Em entrevista publicada pelo jornal francês Libération, nesta terça-feira (24), Vincent-Henri Peuch, diretor do Serviço Europeu de Monitoramento Atmosférico (Cams) do “Copernicus”, fala sobre essa suspeita de que as partículas finas estejam ajudando a transportar o novo coronavírus.

A OMS e as universidades que trabalham em parceria com o Cams investigam se o novo vírus, em sua fase ativa, pode sobreviver “agarrado” às partículas em suspensão e por quanto tempo. Os cientistas tentam descobrir se o novo coronavírus poderia contaminar pessoas em longas distâncias, carregado pela poluição. Outros fatores, como a umidade do ar e a temperatura, são analisados nesse processo. Até agora são apenas hipóteses, mas, se confirmadas cientificamente, elas poderiam explicar, em parte, a velocidade de propagação da Covid-19.

Redução do transporte aéreo

A redução do transporte aéreo, na sequência das medidas de restrição de circulação adotadas por vários países europeus, poderá em breve fornecer dados interessantes aos cientistas. O confinamento já produz uma redução dos gases de efeito estufa, como o dióxido de nitrogênio e as partículas finas, em todos os países da Europa Ocidental e nos Estados Unidos, com um ligeiro atraso no Reino Unido.

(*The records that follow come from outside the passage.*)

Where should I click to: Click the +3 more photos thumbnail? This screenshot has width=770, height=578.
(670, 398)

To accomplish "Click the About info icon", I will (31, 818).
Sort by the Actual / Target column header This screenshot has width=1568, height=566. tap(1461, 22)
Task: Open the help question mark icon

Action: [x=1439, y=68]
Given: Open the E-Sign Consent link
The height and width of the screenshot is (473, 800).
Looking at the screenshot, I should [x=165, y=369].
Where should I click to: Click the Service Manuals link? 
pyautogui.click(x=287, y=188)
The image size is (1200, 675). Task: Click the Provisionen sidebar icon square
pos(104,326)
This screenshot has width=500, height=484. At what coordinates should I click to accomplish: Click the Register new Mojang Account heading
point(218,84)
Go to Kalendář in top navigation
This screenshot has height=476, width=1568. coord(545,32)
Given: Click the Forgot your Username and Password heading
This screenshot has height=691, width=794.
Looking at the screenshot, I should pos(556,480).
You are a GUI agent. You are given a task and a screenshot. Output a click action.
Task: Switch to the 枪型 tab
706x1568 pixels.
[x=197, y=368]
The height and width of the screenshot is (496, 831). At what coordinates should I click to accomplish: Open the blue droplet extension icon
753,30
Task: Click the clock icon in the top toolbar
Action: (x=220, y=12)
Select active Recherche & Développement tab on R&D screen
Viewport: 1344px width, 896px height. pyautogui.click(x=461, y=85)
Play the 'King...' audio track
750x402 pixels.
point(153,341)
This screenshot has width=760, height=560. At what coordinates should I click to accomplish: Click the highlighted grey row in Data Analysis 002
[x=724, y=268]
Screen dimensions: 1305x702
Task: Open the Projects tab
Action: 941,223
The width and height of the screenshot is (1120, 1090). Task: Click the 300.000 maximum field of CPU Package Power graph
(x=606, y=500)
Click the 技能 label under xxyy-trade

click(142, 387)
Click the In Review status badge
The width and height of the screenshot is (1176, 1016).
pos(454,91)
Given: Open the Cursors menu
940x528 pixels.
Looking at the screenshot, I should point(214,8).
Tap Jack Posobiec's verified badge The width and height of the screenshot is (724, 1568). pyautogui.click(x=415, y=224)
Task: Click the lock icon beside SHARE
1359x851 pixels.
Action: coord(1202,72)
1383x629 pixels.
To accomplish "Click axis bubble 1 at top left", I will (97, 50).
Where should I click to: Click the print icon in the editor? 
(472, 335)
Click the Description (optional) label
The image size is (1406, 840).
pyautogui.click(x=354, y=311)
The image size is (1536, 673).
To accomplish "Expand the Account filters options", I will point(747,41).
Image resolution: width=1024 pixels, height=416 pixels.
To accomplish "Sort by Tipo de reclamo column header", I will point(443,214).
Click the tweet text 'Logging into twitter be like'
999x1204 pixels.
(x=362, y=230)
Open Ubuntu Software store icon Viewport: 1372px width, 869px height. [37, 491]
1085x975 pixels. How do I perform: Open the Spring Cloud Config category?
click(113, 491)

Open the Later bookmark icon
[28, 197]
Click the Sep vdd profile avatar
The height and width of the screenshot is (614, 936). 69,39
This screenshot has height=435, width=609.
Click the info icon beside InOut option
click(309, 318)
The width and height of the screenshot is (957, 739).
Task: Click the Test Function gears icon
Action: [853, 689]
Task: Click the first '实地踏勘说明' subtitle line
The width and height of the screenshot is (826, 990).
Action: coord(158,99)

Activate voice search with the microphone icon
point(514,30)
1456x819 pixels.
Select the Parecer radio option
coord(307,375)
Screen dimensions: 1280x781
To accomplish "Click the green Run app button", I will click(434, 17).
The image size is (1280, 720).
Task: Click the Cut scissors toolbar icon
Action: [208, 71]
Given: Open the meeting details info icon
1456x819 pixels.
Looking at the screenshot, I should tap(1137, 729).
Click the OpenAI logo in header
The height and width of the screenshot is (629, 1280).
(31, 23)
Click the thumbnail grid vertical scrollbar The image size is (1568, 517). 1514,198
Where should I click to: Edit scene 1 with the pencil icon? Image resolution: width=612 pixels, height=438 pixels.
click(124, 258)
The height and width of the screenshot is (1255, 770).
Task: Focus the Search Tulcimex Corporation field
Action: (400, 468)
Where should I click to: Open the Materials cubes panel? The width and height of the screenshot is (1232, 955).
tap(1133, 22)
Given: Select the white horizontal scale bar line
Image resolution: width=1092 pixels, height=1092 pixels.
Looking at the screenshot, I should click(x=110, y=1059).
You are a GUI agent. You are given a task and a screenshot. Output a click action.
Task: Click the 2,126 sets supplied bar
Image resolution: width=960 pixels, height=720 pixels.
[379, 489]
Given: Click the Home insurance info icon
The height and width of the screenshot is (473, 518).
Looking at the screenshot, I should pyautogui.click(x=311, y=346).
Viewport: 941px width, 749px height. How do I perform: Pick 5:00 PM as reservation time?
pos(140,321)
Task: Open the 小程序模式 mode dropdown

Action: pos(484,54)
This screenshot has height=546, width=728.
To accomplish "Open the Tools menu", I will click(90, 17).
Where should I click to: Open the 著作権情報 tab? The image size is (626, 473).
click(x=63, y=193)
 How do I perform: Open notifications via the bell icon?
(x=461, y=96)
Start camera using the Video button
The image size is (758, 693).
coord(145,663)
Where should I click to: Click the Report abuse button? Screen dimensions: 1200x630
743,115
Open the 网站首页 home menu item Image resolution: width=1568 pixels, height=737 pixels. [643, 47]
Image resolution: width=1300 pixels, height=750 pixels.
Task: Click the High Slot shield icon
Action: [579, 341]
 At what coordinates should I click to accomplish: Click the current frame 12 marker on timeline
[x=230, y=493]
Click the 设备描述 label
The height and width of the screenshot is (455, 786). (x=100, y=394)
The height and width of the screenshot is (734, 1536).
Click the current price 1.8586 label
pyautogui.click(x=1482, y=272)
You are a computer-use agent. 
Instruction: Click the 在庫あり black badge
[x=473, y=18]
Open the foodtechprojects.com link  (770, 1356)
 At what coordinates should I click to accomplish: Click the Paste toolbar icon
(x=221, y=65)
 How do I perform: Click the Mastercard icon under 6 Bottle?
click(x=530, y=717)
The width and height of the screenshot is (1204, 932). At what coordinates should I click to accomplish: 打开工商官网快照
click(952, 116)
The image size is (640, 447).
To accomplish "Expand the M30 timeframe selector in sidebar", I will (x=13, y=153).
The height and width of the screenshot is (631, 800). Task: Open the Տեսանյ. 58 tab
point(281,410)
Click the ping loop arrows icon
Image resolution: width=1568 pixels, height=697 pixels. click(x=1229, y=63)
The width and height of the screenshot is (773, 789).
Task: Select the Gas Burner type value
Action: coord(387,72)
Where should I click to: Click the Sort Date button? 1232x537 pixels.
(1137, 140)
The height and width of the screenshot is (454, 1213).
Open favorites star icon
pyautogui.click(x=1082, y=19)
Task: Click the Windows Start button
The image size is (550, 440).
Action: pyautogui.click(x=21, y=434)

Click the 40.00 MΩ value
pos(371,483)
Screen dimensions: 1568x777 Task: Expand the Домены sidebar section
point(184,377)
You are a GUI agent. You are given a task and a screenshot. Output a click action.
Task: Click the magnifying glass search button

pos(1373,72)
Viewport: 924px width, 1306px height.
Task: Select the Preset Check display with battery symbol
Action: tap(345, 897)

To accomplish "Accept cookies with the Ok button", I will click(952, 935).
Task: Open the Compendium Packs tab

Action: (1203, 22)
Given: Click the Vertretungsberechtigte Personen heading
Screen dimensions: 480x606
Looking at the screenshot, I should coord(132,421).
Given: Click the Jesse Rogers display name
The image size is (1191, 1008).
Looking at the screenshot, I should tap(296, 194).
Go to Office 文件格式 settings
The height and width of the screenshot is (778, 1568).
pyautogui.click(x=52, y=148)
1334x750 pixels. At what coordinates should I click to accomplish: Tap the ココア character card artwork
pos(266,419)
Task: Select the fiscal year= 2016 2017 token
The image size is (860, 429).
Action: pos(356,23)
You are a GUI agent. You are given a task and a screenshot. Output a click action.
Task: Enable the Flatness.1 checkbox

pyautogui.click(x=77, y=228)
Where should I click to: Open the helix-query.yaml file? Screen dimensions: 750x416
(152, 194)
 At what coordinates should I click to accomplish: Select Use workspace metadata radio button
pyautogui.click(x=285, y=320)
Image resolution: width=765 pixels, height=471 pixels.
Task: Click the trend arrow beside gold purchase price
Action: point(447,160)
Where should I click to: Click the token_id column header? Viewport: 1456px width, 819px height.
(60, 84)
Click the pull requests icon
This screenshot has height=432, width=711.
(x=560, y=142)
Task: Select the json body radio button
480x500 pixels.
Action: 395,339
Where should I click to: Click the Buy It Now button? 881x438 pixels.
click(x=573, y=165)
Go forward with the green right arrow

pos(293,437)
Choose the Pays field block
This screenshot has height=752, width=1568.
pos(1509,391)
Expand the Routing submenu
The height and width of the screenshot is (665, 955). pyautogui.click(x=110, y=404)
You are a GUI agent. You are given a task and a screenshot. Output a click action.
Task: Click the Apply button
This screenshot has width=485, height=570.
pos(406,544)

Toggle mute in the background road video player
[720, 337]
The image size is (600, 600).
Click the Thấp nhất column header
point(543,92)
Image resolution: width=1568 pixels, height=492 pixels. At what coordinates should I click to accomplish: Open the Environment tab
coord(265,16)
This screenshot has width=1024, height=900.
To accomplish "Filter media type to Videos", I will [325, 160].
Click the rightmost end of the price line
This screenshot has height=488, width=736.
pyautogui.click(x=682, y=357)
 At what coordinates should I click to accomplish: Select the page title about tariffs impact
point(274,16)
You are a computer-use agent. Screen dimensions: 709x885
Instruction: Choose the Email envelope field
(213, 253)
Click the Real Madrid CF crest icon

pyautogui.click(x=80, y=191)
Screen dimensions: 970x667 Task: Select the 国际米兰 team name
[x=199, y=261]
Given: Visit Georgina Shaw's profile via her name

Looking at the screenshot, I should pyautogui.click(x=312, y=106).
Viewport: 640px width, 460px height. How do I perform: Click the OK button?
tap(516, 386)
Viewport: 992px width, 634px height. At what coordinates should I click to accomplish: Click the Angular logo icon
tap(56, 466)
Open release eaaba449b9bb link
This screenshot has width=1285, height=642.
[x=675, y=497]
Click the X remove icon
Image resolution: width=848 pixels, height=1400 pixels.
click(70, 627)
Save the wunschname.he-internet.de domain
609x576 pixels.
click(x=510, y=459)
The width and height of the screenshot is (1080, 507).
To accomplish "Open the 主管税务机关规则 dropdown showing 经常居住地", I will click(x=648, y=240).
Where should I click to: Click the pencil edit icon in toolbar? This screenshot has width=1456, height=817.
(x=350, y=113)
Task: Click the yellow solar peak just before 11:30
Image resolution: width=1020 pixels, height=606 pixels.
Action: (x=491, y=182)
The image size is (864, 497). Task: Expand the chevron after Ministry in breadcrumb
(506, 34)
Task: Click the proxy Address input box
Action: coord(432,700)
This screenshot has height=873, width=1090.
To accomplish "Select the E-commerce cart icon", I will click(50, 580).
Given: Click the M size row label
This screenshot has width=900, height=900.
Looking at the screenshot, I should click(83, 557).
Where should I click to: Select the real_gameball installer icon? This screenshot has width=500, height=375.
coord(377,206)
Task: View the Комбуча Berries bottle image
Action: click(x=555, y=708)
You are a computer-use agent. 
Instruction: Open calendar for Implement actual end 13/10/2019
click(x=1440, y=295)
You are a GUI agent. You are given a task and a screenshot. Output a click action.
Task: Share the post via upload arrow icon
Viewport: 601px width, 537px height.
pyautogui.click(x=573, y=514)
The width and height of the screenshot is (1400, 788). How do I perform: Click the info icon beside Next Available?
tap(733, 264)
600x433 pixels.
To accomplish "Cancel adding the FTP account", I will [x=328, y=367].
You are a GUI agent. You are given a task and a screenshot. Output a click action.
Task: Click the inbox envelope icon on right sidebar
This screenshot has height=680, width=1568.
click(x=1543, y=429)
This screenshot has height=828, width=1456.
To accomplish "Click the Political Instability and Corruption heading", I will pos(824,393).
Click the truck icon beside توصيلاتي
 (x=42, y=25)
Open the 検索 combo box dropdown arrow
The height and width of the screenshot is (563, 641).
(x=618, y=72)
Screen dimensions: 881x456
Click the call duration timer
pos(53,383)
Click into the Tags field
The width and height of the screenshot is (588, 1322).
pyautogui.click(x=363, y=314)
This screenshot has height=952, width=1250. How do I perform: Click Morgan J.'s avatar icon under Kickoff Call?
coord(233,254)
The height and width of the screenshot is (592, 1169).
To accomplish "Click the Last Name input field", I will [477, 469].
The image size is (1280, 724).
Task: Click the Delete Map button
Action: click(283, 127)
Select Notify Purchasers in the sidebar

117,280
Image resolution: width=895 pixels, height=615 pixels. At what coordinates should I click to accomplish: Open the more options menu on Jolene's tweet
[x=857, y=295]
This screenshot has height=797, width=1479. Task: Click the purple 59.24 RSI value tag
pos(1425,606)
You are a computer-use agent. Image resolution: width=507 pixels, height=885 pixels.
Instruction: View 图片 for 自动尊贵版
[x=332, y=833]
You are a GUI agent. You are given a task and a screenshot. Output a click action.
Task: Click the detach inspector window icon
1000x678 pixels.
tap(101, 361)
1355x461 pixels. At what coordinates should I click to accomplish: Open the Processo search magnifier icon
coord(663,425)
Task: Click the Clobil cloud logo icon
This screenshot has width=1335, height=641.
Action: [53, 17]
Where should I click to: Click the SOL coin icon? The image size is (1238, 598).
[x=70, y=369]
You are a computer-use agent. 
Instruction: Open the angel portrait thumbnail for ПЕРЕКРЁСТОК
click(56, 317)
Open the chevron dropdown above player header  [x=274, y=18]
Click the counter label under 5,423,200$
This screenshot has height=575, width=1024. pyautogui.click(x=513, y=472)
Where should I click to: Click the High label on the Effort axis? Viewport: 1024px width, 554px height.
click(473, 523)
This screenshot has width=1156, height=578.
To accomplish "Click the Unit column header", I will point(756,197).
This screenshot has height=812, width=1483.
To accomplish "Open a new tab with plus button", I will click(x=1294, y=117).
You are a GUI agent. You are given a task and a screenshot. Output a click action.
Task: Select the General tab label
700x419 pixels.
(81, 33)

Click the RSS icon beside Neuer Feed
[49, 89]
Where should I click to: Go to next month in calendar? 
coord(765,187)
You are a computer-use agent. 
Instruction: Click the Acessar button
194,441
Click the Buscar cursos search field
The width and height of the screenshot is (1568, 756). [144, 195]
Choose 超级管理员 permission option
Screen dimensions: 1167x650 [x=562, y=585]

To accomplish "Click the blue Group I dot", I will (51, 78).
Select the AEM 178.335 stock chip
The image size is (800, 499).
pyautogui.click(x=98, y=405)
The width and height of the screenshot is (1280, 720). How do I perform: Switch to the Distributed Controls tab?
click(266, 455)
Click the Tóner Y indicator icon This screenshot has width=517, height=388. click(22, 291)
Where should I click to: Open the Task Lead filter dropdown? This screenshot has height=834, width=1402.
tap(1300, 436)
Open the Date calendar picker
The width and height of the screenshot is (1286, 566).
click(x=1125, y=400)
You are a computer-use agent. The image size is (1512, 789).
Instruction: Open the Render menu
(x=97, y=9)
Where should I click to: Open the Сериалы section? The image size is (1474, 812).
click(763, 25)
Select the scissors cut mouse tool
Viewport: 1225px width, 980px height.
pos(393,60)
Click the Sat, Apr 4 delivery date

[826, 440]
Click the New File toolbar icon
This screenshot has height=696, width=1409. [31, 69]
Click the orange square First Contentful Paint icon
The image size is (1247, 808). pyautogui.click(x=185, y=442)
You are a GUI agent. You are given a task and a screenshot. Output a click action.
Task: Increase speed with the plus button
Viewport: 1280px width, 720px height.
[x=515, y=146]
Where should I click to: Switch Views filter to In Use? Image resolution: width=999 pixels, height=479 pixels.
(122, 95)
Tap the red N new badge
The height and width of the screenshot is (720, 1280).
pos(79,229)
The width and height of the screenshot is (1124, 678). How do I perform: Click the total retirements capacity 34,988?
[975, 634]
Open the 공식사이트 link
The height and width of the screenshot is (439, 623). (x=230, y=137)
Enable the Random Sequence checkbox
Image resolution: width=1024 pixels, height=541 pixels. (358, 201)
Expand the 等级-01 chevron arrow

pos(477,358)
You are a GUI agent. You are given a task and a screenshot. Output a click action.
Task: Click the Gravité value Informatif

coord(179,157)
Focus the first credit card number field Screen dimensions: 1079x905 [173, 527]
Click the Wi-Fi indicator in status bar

Graças a ferramentas de observação por satélite e modelização, o Cams revelou, no dia 18 de março, uma redução semanal de 10% nas concentrações de um poluente – o dióxido de nitrogênio – no norte da Itália, desde meados de fevereiro.

Segundo o diretor do Cams, como essas emissões são muito dependentes da variação sazonal e do clima, os cientistas precisam de pelo menos um mês de coleta de dados e observação para tecer uma evolução robusta. “Poderíamos, então, decidir pela redução de certas fontes específicas de poluição”, diz Vincent-Henri Peuch nas páginas do Libération, com o objetivo de limitar a propagação da pandemia. Ele adverte, entretanto, que as concentrações de dióxido de carbono (CO2) e de gás metano na atmosfera já são tão elevadas e antigas, que uma diminuição temporária das emissões corresponderia a cerca de 1% do total.

Atualmente, o programa “Copernicus” trabalha no desenvolvimento de três satélites capazes de mensurar o CO2 com uma precisão suficiente para determinar a quantidade “recente” e a mais “antiga” desse poluente. Nos próximos dias, o Serviço Europeu de Monitoramento Atmosférico vai publicar um mapa, em tempo real, da evolução da concentração de alguns gases perigosos para a vida na Europa.

Com o início da primavera no hemisfério norte, o Cams também observa  a relação entre a propagação do coronavírus e as alergias provocadas pela polinização sazonal. Está claramente estabelecido que a poluição do ar, também estendida ao pólen, provoca doenças como a asma. Com a Covid-19, a questão agora é saber se a periculosidade do vírus e suas complicações pulmonares seriam ainda mais nocivas para pessoas alérgicas ao pólen. Na Europa, 25% da população é sensível ao pólen.